Thousands are currently demonstrating in Baghdad today Monday 15.11.08 calling on the Americans to leave the country and in support of Mr Muntazar Al-Zaidi. One person was carrying a shoe with a sign under it “USA get out of Iraq”, Iraqshabab.net.

--------

Family: Shoe thrower hates both US, Iran role


By ROBERT H. REID, Associated Press Writer Robert H. Reid, Associated Press Writer – 29 mins ago

BAGHDAD – The Iraqi TV reporter who hurled his shoes at George W. Bush was kidnapped once by militants and, separately, detained briefly by the U.S. military — a story of getting hit from all sides that is bitterly familiar to many Iraqis. Over time, Muntadhar al-Zeidi, a 28-year-old unmarried Shiite, came to hate both the U.S. military occupation and Iran's interference in Iraq, his family told The Associated Press on Monday.

Al-Zeidi's act of defiance Sunday transformed an obscure reporter from a minor TV station into a national hero to many Iraqis fed up with the nearly six-year U.S. presence here, but also fearful that their country will fall under Iran's influence once the Americans leave.

Several thousand people demonstrated in Baghdad and other cities to demand al-Zeidi's release. The attack was the talk of the town in coffee shops, business offices and even schools — and a subject across much of the Arab world.

Al-Zeidi was held Monday in Iraqi custody for investigation and could face charges of insulting a foreign leader and the Iraqi prime minister, who was standing next to Bush.

Conviction carries a sentence of up to two years in prison or a small fine — although it's unlikely he would face the maximum penalty given his newfound cult status in the Arab world.

Bush ducked and was not hit or injured in the attack, and Iraqi security guards wrestled al-Zeidi to the ground immediately after he tossed his shoes. White House press secretary Dana Perino suffered an eye injury when she was hit in the face with a microphone during the melee.

A day after the incident, al-Zeidi's three brothers and one sister gathered in al-Zeidi's simple, one-bedroom apartment in west Baghdad. The home was decorated with a poster of Latin American revolutionary leader Che Guevara, who is widely lionized in the Middle East.

Family members expressed bewilderment over al-Zeidi's action and concern about his treatment in Iraqi custody. But they also expressed pride over his defiance of an American president who many Iraqis believe has destroyed their country.

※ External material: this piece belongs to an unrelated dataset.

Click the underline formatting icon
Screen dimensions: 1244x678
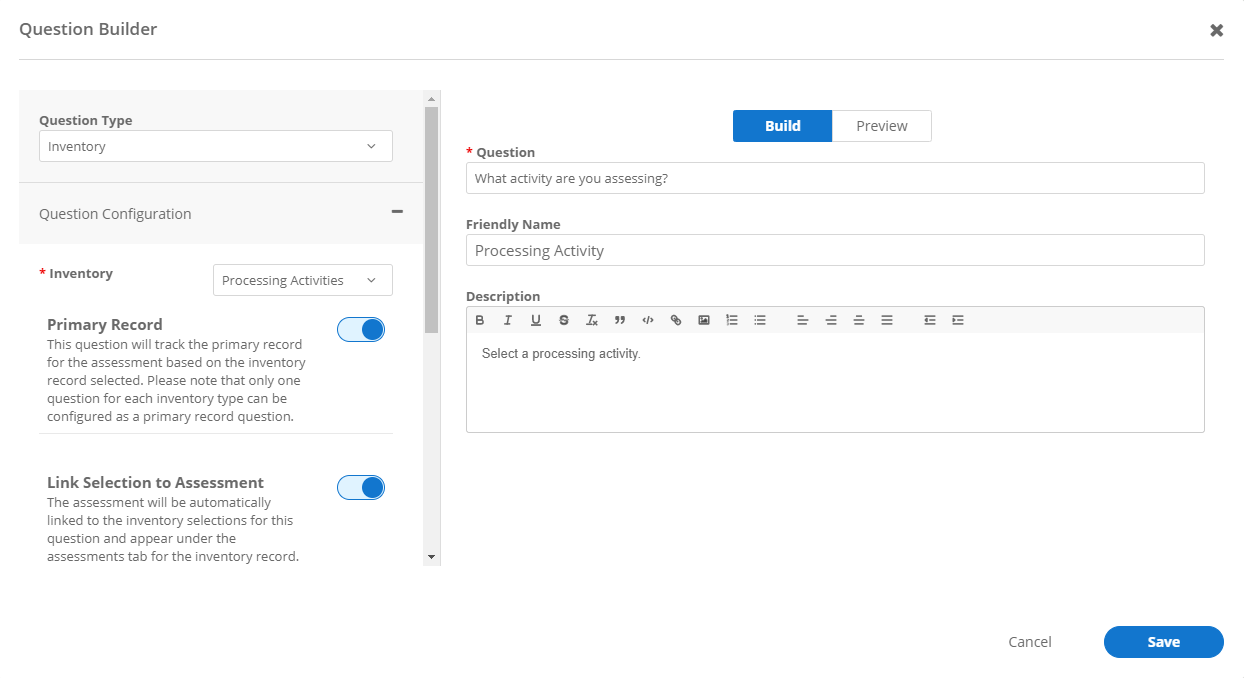536,320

"I swear to Allah, he is a hero," said his sister, who goes by the nickname Umm Firas, as she watched a replay of her brother's attack on an Arabic satellite station. "May Allah protect him."

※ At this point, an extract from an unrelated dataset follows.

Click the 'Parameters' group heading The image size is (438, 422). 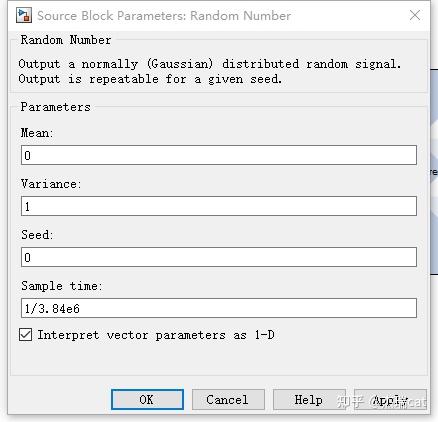point(55,107)
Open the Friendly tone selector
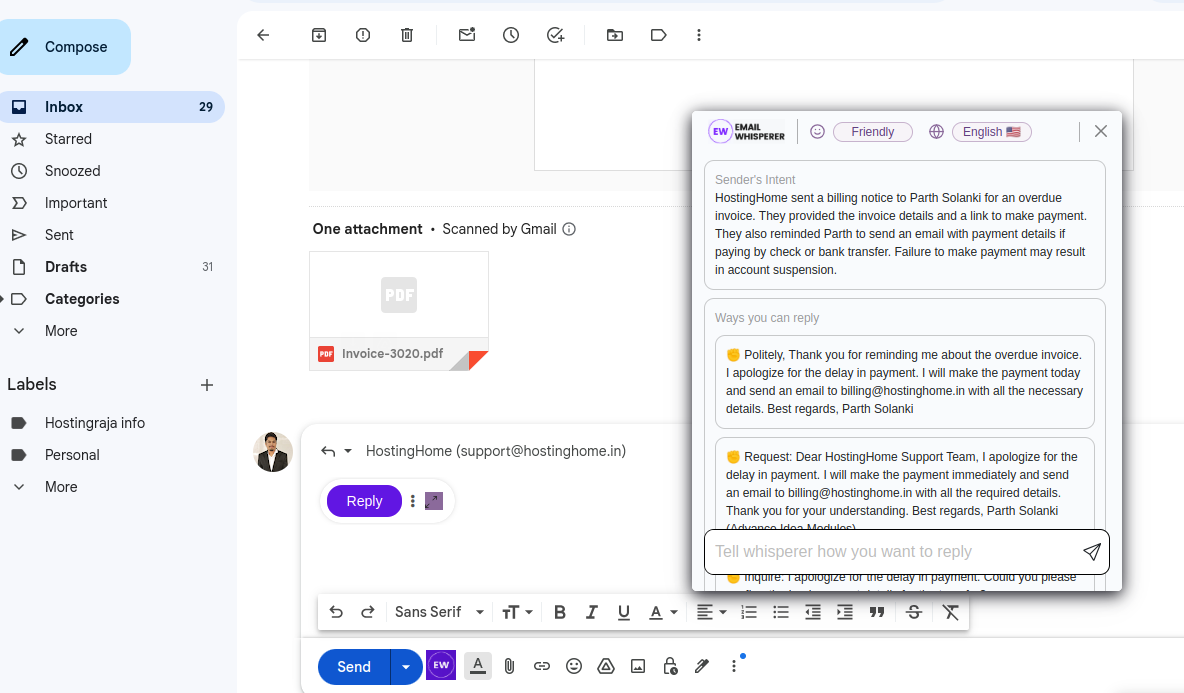 872,132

The family insisted that al-Zeidi's action was spontaneous — perhaps motivated by the political turmoil that their brother had reported on, plus his personal brushes with violence and the threat of death that millions of Iraqis face daily.

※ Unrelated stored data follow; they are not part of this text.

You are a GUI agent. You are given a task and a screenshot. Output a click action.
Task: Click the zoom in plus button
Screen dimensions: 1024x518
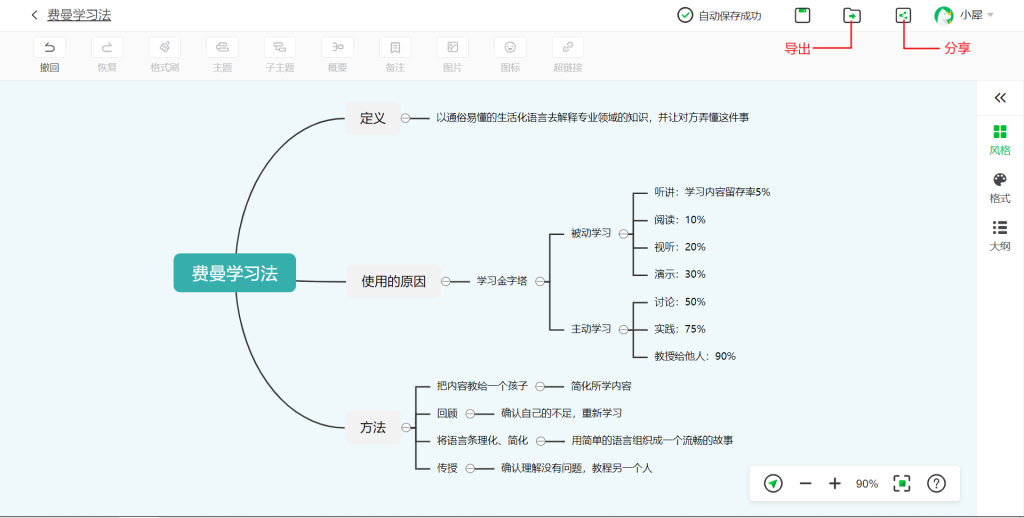pos(835,483)
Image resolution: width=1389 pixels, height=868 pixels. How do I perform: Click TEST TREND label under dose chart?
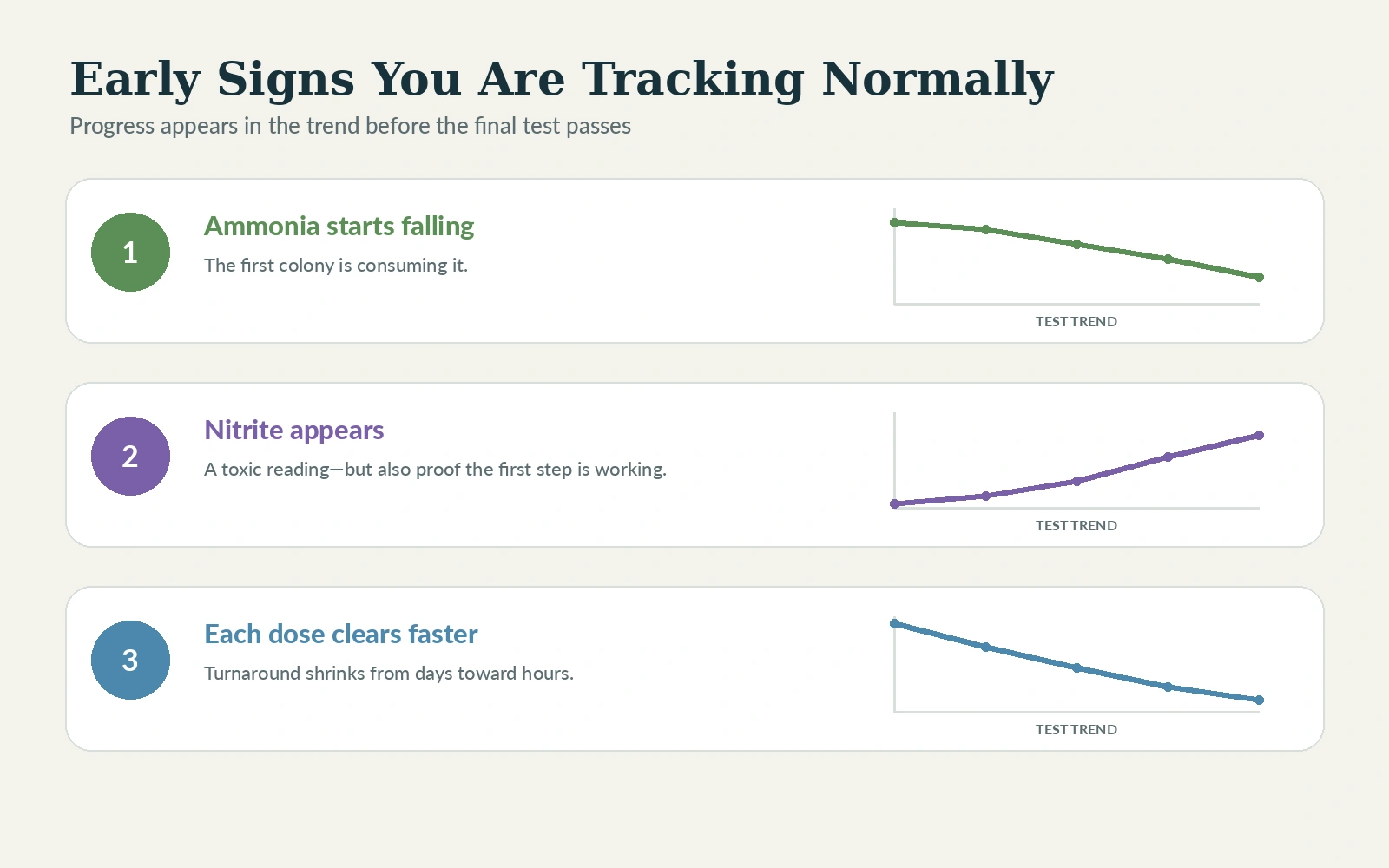(1076, 730)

Al-Zeidi joined Al-Baghdadia television in September 2005 after graduating from Baghdad University with a degree in communications. Two years later, he was seized by gunmen while on an assignment in a Sunni district of north Baghdad.

He was freed unharmed three days later after Iraqi television stations broadcast appeals for his release. At the time, al-Zeidi told reporters he did not know who kidnapped him or why, but his family blamed al-Qaida and said no ransom was paid.

In January he was taken again, this time arrested by American soldiers who searched his apartment building, his brother, Dhirgham, said. He was released the next day with an apology, the brother said.

Those experiences helped mold a deep resentment of both the U.S. military's presence here and Iran's pervasive influence over Iraq's cleric-dominated Shiite community, according to his family.

"He hates the American material occupation as much as he hates the Iranian moral occupation," Dhirgham said, alluding to the influence of pro-Iranian Shiite clerics in political and social life. "As for Iran, he considers the regime to be the other side of the American coin."

That's a view widely held among Iraqis — including many Shiites — who believe the Americans and the Iranians have been fighting a proxy war in their country through Tehran's alleged links to Shiite extremists.

Al-Zeidi may have also been motivated by what a colleague described as a boastful, showoff personality.

"He was very boastful, arrogant and always showing off," said Zanko Ahmed, a Kurdish journalist who attended a journalism training course with al-Zeidi in Lebanon. "He tried to raise topics to show that nobody is as smart as he is."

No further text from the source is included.